DOCUMENT:
____

October 4, 2009

 

 

To: Congressman Bob Filner, Chairman, House Committee on Veterans Affairs

 

Subject: Request for Public Hearing

Topic: Title 38 USC §5301 Nonassignability and exempt status of benefits

 

Mr. Chairman,

 

            I hope this letter finds you in good health and high spirits, Congressman. It has been several months since we spoke and I hope all is well with you and your family.

 

Please consider this letter as a formal request for a public hearing before your Committee on Veterans’ Affairs and members of Congress concerning Title 38 USC §5301.

 

The reason for this hearing is of great concern to the men and women who serve in uniform in our military services. These military personnel depend on their government leaders to improve and protect the benefits and entitlements they earn. Title 38 USC §5301 situation affects every man and/or woman disabled in the line of duty and can only be described as urgent and critical.

 

Congressman Filner, the last time we spoke you encouraged the OFFE Team to pursue the USC §5301 issue and develop a plan to address the problem. We have done exactly what you suggested. You also told us that once we had our argument refined and our facts organized that you would help us bring the issue before Congress. I am pleased to report that we are now ready to present the findings of our 6-year study to the Committee on Veterans Affairs.

____

Reproduce the passage of the hearing request letter from "Please consider this" to "urgent and critical.". The lines that come next have no connection to the letter above.

[Rows from a dataset]
____

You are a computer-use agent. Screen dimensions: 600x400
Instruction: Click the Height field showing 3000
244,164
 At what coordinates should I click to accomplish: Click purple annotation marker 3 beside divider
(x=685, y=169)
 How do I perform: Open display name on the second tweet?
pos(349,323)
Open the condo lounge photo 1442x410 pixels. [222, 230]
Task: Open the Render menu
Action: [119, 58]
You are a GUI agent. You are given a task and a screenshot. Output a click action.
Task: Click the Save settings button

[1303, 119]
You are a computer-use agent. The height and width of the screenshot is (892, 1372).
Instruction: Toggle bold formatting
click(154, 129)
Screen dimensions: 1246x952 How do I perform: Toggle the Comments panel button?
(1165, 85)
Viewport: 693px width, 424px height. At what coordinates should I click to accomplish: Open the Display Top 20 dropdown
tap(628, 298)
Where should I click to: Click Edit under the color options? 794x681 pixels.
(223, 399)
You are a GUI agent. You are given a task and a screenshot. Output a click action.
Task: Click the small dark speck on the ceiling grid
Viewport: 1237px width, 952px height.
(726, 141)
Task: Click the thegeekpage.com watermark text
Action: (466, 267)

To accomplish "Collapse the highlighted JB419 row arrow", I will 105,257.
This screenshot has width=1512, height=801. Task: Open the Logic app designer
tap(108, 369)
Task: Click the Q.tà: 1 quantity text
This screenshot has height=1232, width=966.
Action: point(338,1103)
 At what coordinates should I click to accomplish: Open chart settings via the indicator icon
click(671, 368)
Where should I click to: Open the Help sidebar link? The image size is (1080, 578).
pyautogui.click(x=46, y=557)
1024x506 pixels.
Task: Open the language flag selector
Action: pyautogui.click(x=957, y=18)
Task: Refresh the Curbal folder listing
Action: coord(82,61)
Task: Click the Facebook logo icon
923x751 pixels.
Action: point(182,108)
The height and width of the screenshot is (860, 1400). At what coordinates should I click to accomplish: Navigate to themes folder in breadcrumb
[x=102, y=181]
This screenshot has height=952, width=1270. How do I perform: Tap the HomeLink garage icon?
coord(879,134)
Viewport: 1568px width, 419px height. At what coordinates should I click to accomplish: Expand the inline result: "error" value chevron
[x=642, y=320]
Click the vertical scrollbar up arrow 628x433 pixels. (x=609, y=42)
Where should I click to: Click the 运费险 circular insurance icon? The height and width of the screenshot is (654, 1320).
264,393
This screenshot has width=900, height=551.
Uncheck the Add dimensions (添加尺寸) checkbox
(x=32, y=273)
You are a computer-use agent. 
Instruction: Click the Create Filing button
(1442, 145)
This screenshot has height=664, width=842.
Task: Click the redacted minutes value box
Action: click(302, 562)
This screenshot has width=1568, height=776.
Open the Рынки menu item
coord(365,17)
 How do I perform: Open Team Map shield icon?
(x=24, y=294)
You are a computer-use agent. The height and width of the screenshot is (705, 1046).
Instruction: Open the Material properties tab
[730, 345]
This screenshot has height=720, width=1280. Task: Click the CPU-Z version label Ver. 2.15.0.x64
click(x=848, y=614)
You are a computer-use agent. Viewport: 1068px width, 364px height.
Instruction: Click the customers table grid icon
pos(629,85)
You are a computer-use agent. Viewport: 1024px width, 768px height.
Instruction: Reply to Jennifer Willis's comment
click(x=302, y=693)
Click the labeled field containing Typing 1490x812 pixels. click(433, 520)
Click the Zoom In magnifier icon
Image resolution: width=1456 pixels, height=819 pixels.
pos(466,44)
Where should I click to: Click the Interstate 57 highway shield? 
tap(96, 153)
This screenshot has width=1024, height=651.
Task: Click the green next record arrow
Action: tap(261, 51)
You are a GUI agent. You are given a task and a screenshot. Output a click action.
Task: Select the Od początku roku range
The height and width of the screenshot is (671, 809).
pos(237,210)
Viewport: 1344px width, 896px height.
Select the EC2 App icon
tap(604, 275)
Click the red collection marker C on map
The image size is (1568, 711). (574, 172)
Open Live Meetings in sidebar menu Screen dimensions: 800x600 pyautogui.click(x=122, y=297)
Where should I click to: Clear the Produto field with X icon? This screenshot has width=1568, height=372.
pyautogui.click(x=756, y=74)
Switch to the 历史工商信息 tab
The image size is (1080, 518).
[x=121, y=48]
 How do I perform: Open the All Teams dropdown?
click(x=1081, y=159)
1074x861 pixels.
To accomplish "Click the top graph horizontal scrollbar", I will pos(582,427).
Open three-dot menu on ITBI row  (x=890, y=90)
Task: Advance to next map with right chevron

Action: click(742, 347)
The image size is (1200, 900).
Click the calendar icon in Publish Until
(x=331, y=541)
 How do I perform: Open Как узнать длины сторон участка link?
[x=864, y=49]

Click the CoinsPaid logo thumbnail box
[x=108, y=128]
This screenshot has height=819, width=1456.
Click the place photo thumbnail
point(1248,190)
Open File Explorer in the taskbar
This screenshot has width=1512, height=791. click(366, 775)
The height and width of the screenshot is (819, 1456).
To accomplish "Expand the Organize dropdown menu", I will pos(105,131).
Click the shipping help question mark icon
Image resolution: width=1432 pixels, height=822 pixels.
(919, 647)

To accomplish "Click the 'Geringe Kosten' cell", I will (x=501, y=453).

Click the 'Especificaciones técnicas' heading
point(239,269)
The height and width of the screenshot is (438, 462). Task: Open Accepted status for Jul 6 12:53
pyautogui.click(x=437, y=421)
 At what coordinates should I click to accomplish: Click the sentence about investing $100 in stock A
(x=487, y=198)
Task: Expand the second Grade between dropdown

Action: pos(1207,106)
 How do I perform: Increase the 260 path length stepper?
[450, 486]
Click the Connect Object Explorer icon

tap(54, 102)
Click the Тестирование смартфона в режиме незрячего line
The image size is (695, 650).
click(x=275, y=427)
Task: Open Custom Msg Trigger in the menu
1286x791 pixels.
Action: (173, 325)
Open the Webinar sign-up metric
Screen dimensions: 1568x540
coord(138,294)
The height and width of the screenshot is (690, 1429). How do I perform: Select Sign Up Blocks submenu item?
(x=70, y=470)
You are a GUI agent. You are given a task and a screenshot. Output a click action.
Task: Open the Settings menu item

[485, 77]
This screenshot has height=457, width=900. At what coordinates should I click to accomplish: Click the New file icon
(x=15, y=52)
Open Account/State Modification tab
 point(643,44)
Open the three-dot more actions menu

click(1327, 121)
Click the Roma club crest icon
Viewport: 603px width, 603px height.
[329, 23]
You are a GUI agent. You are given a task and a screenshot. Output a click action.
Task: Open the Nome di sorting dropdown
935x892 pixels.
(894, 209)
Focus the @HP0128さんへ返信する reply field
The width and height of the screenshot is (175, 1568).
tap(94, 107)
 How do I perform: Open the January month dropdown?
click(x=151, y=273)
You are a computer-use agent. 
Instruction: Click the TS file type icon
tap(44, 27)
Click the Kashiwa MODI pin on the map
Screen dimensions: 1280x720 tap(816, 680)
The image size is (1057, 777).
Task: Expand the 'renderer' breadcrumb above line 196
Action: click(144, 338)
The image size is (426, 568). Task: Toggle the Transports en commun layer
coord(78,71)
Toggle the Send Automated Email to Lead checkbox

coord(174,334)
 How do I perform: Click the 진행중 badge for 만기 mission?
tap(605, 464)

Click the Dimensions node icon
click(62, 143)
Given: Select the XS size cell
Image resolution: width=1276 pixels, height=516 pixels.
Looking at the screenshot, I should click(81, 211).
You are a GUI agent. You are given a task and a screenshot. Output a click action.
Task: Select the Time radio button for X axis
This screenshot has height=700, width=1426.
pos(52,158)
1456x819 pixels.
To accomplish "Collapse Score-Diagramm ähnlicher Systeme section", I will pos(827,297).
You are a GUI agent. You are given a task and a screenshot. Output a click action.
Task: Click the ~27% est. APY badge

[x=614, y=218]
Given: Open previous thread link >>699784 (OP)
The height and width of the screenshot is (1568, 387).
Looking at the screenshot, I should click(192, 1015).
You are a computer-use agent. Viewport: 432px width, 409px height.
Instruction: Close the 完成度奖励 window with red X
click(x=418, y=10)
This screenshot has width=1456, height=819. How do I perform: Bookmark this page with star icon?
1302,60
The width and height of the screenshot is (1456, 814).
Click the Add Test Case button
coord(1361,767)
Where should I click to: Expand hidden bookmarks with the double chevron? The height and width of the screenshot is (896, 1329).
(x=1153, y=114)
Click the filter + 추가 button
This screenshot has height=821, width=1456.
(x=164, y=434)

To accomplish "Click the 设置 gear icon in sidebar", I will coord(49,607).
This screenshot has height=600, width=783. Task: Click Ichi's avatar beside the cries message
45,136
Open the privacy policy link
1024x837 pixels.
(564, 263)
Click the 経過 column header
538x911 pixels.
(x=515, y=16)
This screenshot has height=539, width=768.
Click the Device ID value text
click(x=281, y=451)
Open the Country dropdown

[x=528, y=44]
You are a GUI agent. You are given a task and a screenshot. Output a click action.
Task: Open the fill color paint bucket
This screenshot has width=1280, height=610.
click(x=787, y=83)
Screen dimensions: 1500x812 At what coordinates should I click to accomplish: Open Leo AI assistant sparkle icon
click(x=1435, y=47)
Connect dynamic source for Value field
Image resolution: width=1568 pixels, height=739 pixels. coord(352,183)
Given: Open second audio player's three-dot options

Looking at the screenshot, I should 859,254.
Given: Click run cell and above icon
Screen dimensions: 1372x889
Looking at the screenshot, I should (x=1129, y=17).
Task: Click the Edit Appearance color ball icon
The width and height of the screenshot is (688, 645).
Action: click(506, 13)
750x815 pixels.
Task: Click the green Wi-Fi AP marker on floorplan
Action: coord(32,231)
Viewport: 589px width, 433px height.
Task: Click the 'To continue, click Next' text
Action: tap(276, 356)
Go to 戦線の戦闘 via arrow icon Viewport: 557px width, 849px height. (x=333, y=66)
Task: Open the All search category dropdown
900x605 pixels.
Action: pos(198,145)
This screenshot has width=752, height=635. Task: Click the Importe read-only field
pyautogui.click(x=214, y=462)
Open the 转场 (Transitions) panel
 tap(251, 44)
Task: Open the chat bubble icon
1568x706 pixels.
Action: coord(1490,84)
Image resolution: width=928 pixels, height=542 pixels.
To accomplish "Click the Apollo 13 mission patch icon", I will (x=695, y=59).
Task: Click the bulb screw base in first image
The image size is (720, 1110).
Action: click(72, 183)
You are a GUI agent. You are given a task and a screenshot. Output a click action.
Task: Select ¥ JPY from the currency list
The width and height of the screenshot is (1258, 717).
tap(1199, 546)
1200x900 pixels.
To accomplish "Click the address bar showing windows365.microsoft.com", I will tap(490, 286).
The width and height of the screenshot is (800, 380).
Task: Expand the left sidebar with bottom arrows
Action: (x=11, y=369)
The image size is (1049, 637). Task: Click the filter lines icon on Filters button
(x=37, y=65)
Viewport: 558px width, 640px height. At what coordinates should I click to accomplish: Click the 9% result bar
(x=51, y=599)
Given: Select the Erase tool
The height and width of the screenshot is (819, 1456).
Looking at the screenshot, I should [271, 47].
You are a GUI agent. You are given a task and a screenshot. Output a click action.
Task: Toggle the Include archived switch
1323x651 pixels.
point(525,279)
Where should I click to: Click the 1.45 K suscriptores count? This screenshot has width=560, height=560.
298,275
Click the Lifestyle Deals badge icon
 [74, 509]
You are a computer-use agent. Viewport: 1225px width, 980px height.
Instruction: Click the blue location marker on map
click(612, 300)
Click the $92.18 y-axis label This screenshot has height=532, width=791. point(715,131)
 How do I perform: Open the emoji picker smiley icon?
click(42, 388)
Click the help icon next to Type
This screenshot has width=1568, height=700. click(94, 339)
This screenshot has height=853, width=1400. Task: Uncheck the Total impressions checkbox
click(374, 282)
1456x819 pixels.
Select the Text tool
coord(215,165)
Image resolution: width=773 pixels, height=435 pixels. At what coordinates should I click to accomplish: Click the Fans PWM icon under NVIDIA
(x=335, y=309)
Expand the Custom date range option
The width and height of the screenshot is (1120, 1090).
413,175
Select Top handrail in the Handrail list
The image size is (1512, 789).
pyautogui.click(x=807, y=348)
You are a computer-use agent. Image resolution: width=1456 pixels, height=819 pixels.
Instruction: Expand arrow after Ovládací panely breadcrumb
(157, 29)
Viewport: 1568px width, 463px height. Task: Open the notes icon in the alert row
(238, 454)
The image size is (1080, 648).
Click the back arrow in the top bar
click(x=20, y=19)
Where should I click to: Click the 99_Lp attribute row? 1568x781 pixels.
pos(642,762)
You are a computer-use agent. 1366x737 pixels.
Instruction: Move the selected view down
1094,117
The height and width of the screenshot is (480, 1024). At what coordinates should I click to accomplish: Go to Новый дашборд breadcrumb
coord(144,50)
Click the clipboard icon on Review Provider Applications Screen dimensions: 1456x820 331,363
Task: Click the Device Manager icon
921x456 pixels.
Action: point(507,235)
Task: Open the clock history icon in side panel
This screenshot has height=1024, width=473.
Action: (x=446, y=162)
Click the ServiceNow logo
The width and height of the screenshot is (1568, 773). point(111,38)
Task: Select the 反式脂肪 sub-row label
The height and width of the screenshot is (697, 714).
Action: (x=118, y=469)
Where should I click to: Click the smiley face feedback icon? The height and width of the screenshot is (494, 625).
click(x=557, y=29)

____

SOLVED PROBLEM:
Please consider this letter as a formal request for a public hearing before your Committee on Veterans’ Affairs and members of Congress concerning Title 38 USC §5301.

 

The reason for this hearing is of great concern to the men and women who serve in uniform in our military services. These military personnel depend on their government leaders to improve and protect the benefits and entitlements they earn. Title 38 USC §5301 situation affects every man and/or woman disabled in the line of duty and can only be described as urgent and critical.